C’est pourquoi il a été décidé de faire venir l’ouvrage au sein de l’Inp. En effet, son état de conservation était très préoccupant et il était exclu de le présenter en exposition. Il n’était en aucun cas manipulable en l’état sans risques d’aggravation majeure des altérations présentes.

Les principaux dommages, imputables à un dégât des eaux survenu à la BIU Santé au cours des années 1980, ont touché à la fois le corps de l’ouvrage, la structure et le cuir de recouvrement. L’infestation du papier – par des micro-organismes – qui a suivi le dégât des eaux, a causé une très grande fragilisation ainsi que des taches et auréoles sur chaque feuillet (particulièrement sur les marges de tête) (fig. 3).

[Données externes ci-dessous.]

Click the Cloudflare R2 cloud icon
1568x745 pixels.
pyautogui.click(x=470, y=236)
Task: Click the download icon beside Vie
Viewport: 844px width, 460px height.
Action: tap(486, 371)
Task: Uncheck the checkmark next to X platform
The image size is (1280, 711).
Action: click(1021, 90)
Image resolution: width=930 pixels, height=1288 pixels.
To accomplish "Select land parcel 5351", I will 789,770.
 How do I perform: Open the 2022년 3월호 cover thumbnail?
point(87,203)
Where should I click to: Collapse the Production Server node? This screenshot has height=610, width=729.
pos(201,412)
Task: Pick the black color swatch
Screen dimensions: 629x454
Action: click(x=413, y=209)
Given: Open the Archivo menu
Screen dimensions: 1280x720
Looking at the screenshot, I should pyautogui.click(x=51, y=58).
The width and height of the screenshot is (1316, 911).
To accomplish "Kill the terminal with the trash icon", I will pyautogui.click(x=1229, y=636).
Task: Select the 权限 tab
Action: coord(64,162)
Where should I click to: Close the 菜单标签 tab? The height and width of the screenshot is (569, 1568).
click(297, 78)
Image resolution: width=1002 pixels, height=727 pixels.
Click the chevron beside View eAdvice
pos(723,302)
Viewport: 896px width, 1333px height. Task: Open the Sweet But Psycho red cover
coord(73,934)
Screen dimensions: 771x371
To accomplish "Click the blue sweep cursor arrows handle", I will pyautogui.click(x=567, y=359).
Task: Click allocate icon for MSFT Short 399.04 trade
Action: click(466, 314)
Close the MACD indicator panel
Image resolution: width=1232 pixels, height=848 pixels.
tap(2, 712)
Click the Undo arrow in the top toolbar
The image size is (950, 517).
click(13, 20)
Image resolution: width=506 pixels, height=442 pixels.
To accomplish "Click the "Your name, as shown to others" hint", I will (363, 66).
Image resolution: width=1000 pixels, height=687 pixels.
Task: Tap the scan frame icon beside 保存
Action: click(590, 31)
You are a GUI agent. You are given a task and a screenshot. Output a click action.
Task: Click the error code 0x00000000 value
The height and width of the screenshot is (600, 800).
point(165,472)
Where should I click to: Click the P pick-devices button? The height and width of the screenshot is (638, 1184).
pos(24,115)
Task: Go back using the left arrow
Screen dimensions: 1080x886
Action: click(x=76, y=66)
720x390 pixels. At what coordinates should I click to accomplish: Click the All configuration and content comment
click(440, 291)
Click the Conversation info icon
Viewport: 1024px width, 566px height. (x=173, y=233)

Fig. 3 : Dommages sur le corps d’ouvrage

L’eau a eu également un effet dévastateur sur le cuir : rétraction, noircissement, forte réticulation et lacunes importantes sur les plats (fig. 4).        

Fig. 4 : Dommages du dégât des eaux sur le cuir de couvrure (a) sur le plat supérieur, (b) sur le plat inférieur

               

Fig. 5 : Cassure du plat inférieur

D’autres altérations relevées, n’ayant pour autant pas forcément la même origine, menaçaient fortement la conservation de l’ouvrage. Parmi ces dernières, l’on peut citer l’absence totale du dos, une grande fragilisation de la structure du livre, en particulier de la couture, les plats en grande partie détachés et cassés (plat inférieur), ainsi que des fentes du bois des ais (fig. 5).

 

 

 

Il était donc nécessaire d’intervenir sur la structure et le corps d’ouvrage afin qu’ils retrouvent une intégrité structurelle qui permettrait à nouveau sa manipulation et sa consultation sans risques.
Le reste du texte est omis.